No matter what the world brings us, good friends always find a way to come together and enjoy delicious wines and socialize. We at KensWineGuide.com will continue to search for that perfect bottle of wine and pass on our favorites along the way! Cheers – Ken
As each year comes to a close, we like to finish our annual recommendations with a list of Sparkling Wine and Champagne recommendations for our readers to consider for their New Year’s Eve celebrations. We will start with our very good values and work our way up to the more expensive options.
We will start with the Perlage non-vintage “Sgajo Vegan Extra Dry Prosecco” for $12. This 100% Glera wine scored 89 points from our chief bubblehead Tasting Panel member Nicolay. He really liked its red delicious apple flavors with touches of vanilla, chamomile, and a slight hint of caramelized flavors.

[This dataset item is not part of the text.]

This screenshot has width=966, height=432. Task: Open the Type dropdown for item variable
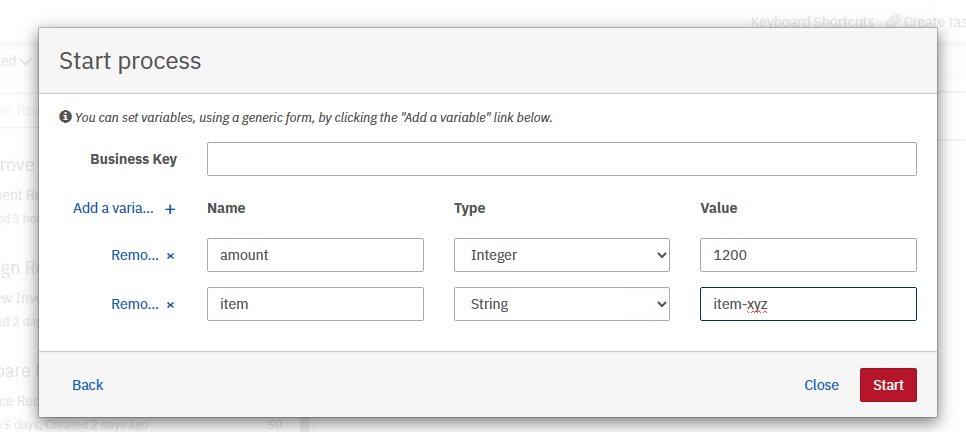pos(562,304)
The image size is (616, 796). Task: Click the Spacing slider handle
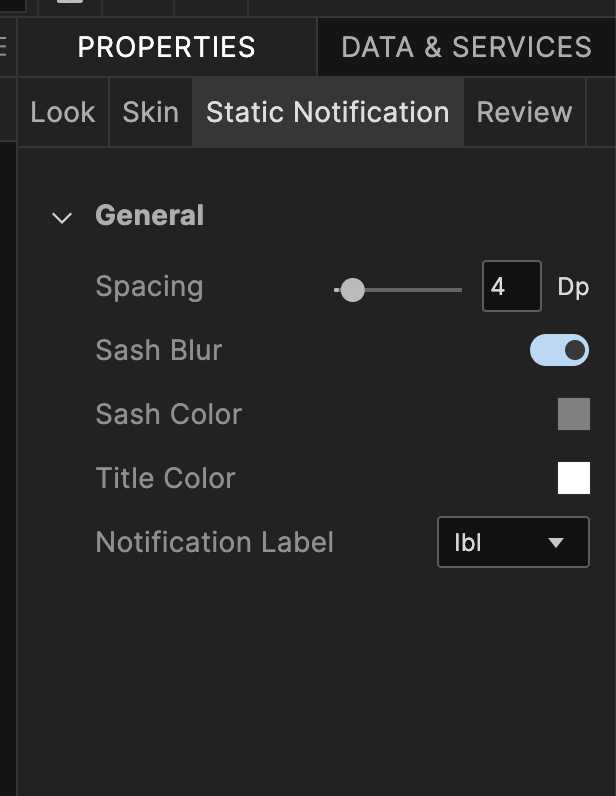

The next two values are Cava’s from Roger Goulart. The first is the very impressive 2011 “Gran Reserva Brut Cava” for $20. This stunner was awarded 92 points from Nicolay. The mouthfeel is wide showing tons of bread and custard flavors along with fresh apples, minerality, caramel, and a touch of anise. Nicolay thought it was one of the better sparkling wines outside of Champagne. Also Roger Goulart is the 2013 “Gran Reserva Brut Rose Cava” also for $20. This offering received 90 points from Nicolay. The mouthfeel of this Cava is round with medium-sized bubbles coating every inch of your mouth. The finish is medium to long in length and is pleasant with red fruits intermingling well with its acidity. Clearly these two Cava’s are impressive value worthy of your consideration.
Coming back to United States, we find two 90 pointers that also will not break the bank. We will start with the Scharffenberger Non-Vintage “Brut Excellence” for $20. This Mendocino County based Sparkler is very nice and will be a crowd pleaser. Nicolay points out that this offering is fresh, even though it has quite a bit of weight to it. He enjoyed its golden apple and ginger flavors with hints of lemon zest and a touch caramel towards the end. He would pair this Sparkler with bacon-wrapped scallops. Next we move on the Finger Lakes where Nicolay recommends the 2016 Dr. Konstantin Frank “Brut” for $25. This bone-dry offering is light on the palate, with small bubbles. The flavor profile is rich with green and yellow apples leading towards some hints of caramel, custard and a touch of orange marmalade.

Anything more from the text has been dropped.